- [Gösterilen metin]:
◇ ◇ ◇
İnsanın fizikî kurallara tâbi olan bir vücudu vardır ve bu açıdan insan, fiziğin konulan içine girer. Ancak, insanın bütün meseleleri bu çerçe­vede çözülemeyecektir. Yine insan biyolojik kurallara tâbi bir varlıktır ve biyoloji bilimine de konu olmaktadır. Aynı şekilde, o sadece biyolojile bir canlı değildir ve biyoloji ile zooloji bilimlerinden hayatı düzenlemek için kanunlar çıkarılamaz. Hayatını sürdürebilmesi için in­sanın yiyeceğe, giyeceğe ve barınağa ihtiyacı vardır; kısaca bu açıdan, ekonomi, insan ha­yatının Önemli bir unsurudur. Fakat o sadece be­sin ve barınak arayan bir hayvan değildir. Bu yüzden de hayat felsefesi sadece ekonomik te­meller üzerine kurulamaz. İnsan neslinin de­vamı için cinselliğin ehemmiyeti ve İnsanın bu konuya temayülü vardır. Fakat yine burada o, sadece cinsiyet gözlüğüyle bakılacak bir üreme vasıtası da değildir. İnsan bilgi ve idrak hassa­ları ile mücehhez; arzu ve hırslarla dolu bir akla sahiptir. Bu görüş açısından psikoloji onun varlığının büyük bir kısmım kapsamaktadır. Ancak insan sadece akıldan müteşekkil de değildir ki psikoloji ilkelerinden hayat için tam bir plan çizilebilsin. Hayatını başka insanlarla sürdürmesi bakımından İnsan tabiatı itibarı ile sosyal bir varlıktır. Bu açıdan hayatının pek çok yönü sosyoloji biliminin sahasına girer. İnsanın ahlakî ve ruhî yönü de bulunmaktadır. İnsan iyi ile kötü arasında ayırdetmek ve fizik ötesindeki gerçeklere de ulaşmak ister. Bu yönden ilahiyat bilimi de insan tabiatının önemli bir ihtiyacını karşılar. Ne var ki, bu da hayatını baştan aşağıya yönlendirmeye yeterli değildir. Bütün sayılan bu farklı konuların hepsinin insan ha­yatında genel yapının parçaları olarak etkileri ve Önemi bulunmaktadır.
◇ ◇ ◇
- [Alıştırma satırları]:
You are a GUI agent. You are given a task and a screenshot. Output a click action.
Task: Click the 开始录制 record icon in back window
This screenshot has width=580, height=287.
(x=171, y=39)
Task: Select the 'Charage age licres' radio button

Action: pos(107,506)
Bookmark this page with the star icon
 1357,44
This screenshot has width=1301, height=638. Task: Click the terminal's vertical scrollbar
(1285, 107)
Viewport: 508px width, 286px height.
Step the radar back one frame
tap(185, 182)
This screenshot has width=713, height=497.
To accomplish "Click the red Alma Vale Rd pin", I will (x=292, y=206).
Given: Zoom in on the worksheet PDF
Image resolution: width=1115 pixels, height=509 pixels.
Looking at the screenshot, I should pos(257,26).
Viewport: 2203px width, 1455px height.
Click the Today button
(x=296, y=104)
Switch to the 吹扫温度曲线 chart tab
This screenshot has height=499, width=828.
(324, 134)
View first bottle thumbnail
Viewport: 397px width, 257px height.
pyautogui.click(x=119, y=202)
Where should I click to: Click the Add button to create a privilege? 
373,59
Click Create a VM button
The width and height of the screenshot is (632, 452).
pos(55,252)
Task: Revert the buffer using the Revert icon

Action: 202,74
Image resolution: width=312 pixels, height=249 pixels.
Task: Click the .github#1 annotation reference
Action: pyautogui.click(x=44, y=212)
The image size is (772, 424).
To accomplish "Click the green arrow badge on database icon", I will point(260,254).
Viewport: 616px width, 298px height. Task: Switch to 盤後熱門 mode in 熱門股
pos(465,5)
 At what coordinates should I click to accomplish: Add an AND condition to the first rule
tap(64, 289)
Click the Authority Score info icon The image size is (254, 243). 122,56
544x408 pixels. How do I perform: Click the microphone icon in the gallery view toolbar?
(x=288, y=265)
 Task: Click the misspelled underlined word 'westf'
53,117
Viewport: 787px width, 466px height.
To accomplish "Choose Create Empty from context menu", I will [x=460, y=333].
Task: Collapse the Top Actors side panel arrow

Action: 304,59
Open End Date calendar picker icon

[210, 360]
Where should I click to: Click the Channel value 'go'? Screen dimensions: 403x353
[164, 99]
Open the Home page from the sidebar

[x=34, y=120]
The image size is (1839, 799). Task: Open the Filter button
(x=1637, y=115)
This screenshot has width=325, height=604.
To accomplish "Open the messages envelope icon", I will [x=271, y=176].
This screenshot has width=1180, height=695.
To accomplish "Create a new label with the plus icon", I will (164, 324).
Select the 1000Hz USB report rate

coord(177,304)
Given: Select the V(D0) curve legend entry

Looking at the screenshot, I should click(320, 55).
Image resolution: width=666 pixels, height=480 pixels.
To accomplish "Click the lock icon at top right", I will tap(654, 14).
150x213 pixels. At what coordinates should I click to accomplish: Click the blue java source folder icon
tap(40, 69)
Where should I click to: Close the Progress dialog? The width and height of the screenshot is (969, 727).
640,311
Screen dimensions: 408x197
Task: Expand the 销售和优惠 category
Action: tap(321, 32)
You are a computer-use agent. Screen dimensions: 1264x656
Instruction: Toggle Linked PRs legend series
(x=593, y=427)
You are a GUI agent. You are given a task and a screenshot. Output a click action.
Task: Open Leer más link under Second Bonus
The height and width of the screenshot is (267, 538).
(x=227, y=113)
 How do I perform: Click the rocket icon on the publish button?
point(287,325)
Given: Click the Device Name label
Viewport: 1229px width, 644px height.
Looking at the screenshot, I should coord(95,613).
◇ ◇ ◇
- [Görevler]:
1) Metne göre şu soruları cevaplayın:
(a) Hayatını sürdürebilmesi için insanın neye ihtiyacı vardır?
(b) İnsan tabiatı itibarıyla nasıl bir varlıktır?
(c) İnsan tabiatının önemli bir ihtiyacını hangi bilim karşılar?
2) Satırlar arasında "coordinates" kelimesini içerenleri bulun ve her birini olduğu gibi kopyalayın. Büyük-küçük harf farkı dikkate alınmalıdır.

- [Cevaplar]:
1)
(a) Yiyeceğe, giyeceğe ve barınağa.
(b) Sosyal bir varlıktır.
(c) İlahiyat bilimi.

2)
 At what coordinates should I click to accomplish: Add an AND condition to the first rule
150x213 pixels. At what coordinates should I click to accomplish: Click the blue java source folder icon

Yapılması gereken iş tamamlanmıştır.